De son côté, la Darpa travaille souterrainement à parachever cette osmose. Elle accorde des millions de dollars de bourses à des lycées afin d’y monter des pépinières de hackeurs, dans le cadre du programme Manufacturing Experimentation and Outreach (Mentor). Elle organise des concours informatiques comme le Cyber Grand Challenge, doté de 2 millions de dollars pour qui développera le meilleur outil de défense des réseaux. Et, à travers le Darpa Open Catalog, elle contribue même directement aux logiciels libres, parmi lesquels des logiciels antisurveillance, comme le fameux Tor, conçu pour naviguer anonymement sur Internet. En apparence désintéressés, voire opposés aux visées des militaires, ces investissements garantissent à l’Etat de rester en phase avec ce qui s’invente hors de son périmètre.

Et quand ce pari à long terme semble trop incertain, il reste aux agences de défense la possibilité de financer directement les start-up les plus prometteuses. Depuis 1999, c’est le rôle d’In-Q-Tel, fonds de capital-risque créé par la CIA, au tableau de chasse duquel figurent un logiciel d’imagerie satellite — à l’origine de Google Earth — mais aussi Palantir, qui vaut aujourd’hui entre 5 et 8 milliards de dollars. Fondé par l’un des investisseurs les plus puissants de la Silicon Valley, le pape libertarien Peter Thiel (PayPal, Facebook), cet outil de visualisation de données à partir de masses désordonnées d’informations, très prisé des espions, compte parmi ses consultants un ancien directeur de la CIA, M. George Tenet, et… Mme Rice.

Depuis les années 1990, avec la montée d’Internet et la mondialisation du renseignement d’origine électromagnétique, on assiste à la mutation du complexe universitaro-militaro-industriel mis en place au cours du XXe siècle, au détriment de l’université et au profit de la Silicon Valley. En février 2015, le laboratoire de robotique de Carnegie Mellon, à Pittsburgh, a ainsi vu partir quarante employés d’un coup, tous débauchés par l’entreprise Uber (5). En se substituant à l’université, les entreprises de big data auront finalement réalisé le « complexe militaro-industriel » redouté par le président Eisenhower dans son discours d’adieu à la nation, le 17 janvier 1961, cette « industrie permanente de l’armement » qui rend les politiques publiques « captives d’une élite scientifique et technologique ». Son périmètre s’étend désormais bien au-delà des sous-traitants historiques de l’armée comme des seuls marchands d’armes informatiques.
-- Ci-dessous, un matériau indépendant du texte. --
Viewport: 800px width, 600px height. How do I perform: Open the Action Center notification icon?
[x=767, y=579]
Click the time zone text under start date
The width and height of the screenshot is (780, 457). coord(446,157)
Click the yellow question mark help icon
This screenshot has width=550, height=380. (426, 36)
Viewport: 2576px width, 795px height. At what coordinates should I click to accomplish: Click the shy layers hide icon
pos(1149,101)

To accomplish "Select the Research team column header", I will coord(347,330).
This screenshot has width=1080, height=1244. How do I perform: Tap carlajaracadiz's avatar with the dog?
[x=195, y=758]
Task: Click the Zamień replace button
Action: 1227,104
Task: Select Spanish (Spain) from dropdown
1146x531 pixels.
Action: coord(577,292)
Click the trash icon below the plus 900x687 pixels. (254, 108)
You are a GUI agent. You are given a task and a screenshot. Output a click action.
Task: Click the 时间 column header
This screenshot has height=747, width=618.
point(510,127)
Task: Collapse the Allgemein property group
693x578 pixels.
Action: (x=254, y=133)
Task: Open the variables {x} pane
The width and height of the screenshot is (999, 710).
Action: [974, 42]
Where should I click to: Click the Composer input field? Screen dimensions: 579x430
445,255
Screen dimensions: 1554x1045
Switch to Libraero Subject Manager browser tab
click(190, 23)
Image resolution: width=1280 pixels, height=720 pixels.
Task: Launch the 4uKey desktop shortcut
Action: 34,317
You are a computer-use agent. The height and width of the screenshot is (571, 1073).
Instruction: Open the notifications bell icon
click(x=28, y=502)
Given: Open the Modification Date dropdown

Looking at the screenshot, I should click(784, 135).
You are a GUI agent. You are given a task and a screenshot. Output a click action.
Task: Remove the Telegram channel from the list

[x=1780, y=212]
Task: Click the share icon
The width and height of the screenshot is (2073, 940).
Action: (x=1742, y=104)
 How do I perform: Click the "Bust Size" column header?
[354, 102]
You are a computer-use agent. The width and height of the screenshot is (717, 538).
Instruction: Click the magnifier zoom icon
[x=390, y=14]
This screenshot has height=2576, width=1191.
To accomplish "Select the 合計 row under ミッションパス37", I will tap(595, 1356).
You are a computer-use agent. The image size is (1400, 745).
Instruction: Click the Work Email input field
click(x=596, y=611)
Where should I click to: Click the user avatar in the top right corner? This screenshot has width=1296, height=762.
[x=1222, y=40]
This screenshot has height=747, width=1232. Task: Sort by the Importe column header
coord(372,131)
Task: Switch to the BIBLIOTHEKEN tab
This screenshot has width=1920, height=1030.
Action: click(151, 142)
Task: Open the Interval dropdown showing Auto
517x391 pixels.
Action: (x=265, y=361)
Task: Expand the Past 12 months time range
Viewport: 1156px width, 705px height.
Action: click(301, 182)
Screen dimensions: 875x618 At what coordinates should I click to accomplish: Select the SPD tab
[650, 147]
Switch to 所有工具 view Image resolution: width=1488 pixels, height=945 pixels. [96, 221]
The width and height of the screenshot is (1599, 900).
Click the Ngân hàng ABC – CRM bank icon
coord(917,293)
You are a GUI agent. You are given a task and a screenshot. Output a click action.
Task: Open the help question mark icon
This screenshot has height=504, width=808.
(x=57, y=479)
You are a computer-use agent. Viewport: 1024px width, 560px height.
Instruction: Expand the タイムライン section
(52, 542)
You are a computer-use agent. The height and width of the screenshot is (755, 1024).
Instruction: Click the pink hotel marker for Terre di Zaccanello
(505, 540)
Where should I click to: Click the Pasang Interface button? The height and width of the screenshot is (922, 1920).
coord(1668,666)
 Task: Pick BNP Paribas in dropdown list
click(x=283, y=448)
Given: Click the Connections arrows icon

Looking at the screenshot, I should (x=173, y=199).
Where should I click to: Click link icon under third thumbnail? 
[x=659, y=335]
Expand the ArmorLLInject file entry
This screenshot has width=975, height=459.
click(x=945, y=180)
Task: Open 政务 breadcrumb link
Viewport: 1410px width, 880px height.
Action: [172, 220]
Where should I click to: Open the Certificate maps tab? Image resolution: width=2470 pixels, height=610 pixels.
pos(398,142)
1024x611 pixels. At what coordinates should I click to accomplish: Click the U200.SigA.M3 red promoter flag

Le nouveau complexe sécuritaro-informatique se caractérise par une hybridation public-privé à la fois resserrée et élargie (6).

Le terme même de « cybersécurité », parce qu’il renvoie à la fois à la sécurité d’infrastructures informatiques vitales pour la nation (centres commerciaux, réseaux de transports, d’énergie, de traitement des déchets, banques, etc.) et à la sécurisation du cyberespace contre les atteintes à la sûreté de l’Etat (organisations à buts subversifs, Anonymous, vols de données…), joue en faveur de cet élargissement. On peut schématiser ainsi le processus : dans un premier temps, l’Etat, et notamment la NSA, achète à des entreprises de cybersécurité des informations sur des failles dites zero day, qui n’ont jamais été découvertes ; puis les agences de renseignement font état de ces vulnérabilités aux directions des grandes sociétés du numérique, dans le cadre de programmes secrets du type « Enduring Security Framework ». En retour, ces entreprises partagent leur savoir-faire en matière d’analyse et d’exploration des données personnelles. Cet échange de bons procédés sous bannière étoilée opère un glissement des missions proprement militaires de défense (des infrastructures vitales) vers les missions de police (de surveillance des individus) (7).

Faut-il pour autant considérer les grandes plates-formes du numérique comme des marchands d’armes ? Non, puisque leur usage en soi n’est pas létal. Oui, si l’on considère que les données personnelles qu’elles brassent peuvent conduire, après recoupement, à désigner des cibles à abattre.